I’m trying to do 2D class average for a complex I’m working on. The 2D class average looks weird even I played the parameters of different masks, initial classification uncertain factors, batch size and number of iterations.
The 2D class average is attached. Anyone can please give me some suggestions? I’m thinking if the raw sample is not good or is it because of my way to deal with this data is wrong.
Hi, and welcome to the forum! Could you provide some more details to help diagnose the issue? Information like the size of the particle, the pixel size, and the extraction box size would be helpful.
What’s the mass of the particle? Can you clearly see particles in your micrographs, and are they being picked well?
If the particle is on the smaller side (<100 kDa) or has low SNR, then turning force max poses over shifts off might be helpful. You should set around 80 online-EM iterations, because the job will take a lot longer to converge. This post has some helpful information on what parameters to choose:
Thank you very much cbeck! The tips are quite useful and now I can get reasonable 2D class average. But I met another issue again. I can produce good initial model but when I try to do the hetergenous refinement, the results are not good. I’m guessing it’s because of the low SNR. Do you have any suggestions?
The micrographs looks great so that’s the reason I didn’t understand why the 2D class average looks weird. I thought it probably has the air-water-interface issue, but now it’s the processing issue. Thank you very much~
I’m glad to hear that the 2D classification improved and that you can get a good ab inito! Can you expand on what you mean by the results of heterogeneous refinement not being good? How many classes are you using, and what are you using for the reference volumes? Is heterogeneous refinement not pulling out junk particles effectively? You might want to refer to this tutorial page written by user olibclarke on how to set up decoy classification with heterogeneous refinement: Case Study: Exploratory data processing by Oliver Clarke | CryoSPARC Guide
To summarize, set up a heterogeneous refinement job with your good ab initio and 3-8 “decoy” classes. The decoy classes are meant to absorb junk particles. My preferred way to generate decoy classes is to start an ab initio job with ~12 classes, then kill the job as soon as the first iteration finishes, which results in 12 classes of random noise. If you mark the job as complete, then you can use these classes as decoys for heterogeneous refinement.
Once the heterogeneous refinement finishes, take only the particles that went into the good class and do another round of decoy classification to pull out more junk. I repeat this process until the junk particles make up less than <5% of the total particle stack. I then perform another round of 2D classification, because now that you’ve removed most of the junk, you’ll get more diverse classes of your particle and potentially identify rare views.

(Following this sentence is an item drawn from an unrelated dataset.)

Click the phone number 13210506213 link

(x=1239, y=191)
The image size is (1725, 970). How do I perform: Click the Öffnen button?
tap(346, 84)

The above strategy I described is the “basic” version. I sometimes make the following modifications:
If the “good” class after a round of heterogeneous refinement starts to look noisy or has overfitting artifacts, it can help to redo ab initio on this cleaner stack of particles to generate a better reference
Even though the decoy reference are mostly random noise, I’ve noticed that a given decoy reference tends to produce similar-looking volumes at the end of the refinement. To pull out as much diverse junk as possible, I usually rotate through different decoy references with each iteration of heterogeneous refinement
If you want to be really gentle with pulling out junk (e.g. if you’re worried about throwing away rare views in the junk classes), you can set up multiple clones of the same heterogeneous refinement job in parallel (one for each GPU on your workstation). After they finish, you can pool all of the particles that went into at least one of the good classes and use them for the next iteration of heterogeneous refinement. This method is more conservative and will only throw out a particle if it was assigned to a junk class multiple times. However, using multiple GPUs simultaneously at once tends to significantly slow down each individual job.
Edit to add: Are you binning (Fourier cropping) the particle images? Especially for this particle cleanup stage where you don’t need high-resolution data, it can help to bin the images by a factor of two or more. For example, for a box size of 360, I usually bin to 120, which results in a Nyquist frequency of ~6 A for my micrograph’s pixel size. This significantly speeds up processing time and helps when experimenting with different parameters.
Hi, I want to ask that this “the min/max into blob picker => inspect picks => extract particles => 2D” exactly meaning.I don’t quite understand what that means.
Hi @Linqian this is the minium and maxium dimension that BlobPicker https://guide.cryosparc.com/processing-data/all-job-types-in-cryosparc/particle-picking/job-blob-picker uses for less-biased picking. The => is the workflow to the next job. In this work flow, you pick with Blobpicker, inspect picks setting the thresholds to not pick on carbon or aggregates, then extract the particles (picks) from micrographs. The resulting particle stack is then subjected to 2D classification.
assuming you have imported movies => patch motion => patch CTF => manually curated.
*optional to use the built in denoiser for manual or blob picking
with this workflow you may get a few good 2D classes that can be used for training TOPAZ. With most pickers it is always good to have a rough idea of the particle’s size. If parameters are too far off, picking will be junk.